Segment Open
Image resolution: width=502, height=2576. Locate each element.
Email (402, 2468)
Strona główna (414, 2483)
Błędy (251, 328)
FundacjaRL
Segment Closed
• Work task:
What you return must match the listing above exactly, with every line included.

• Expected output:
Image resolution: width=502, height=2576. Locate each element.
Email (402, 2468)
Strona główna (414, 2483)
Błędy (251, 328)
FundacjaRL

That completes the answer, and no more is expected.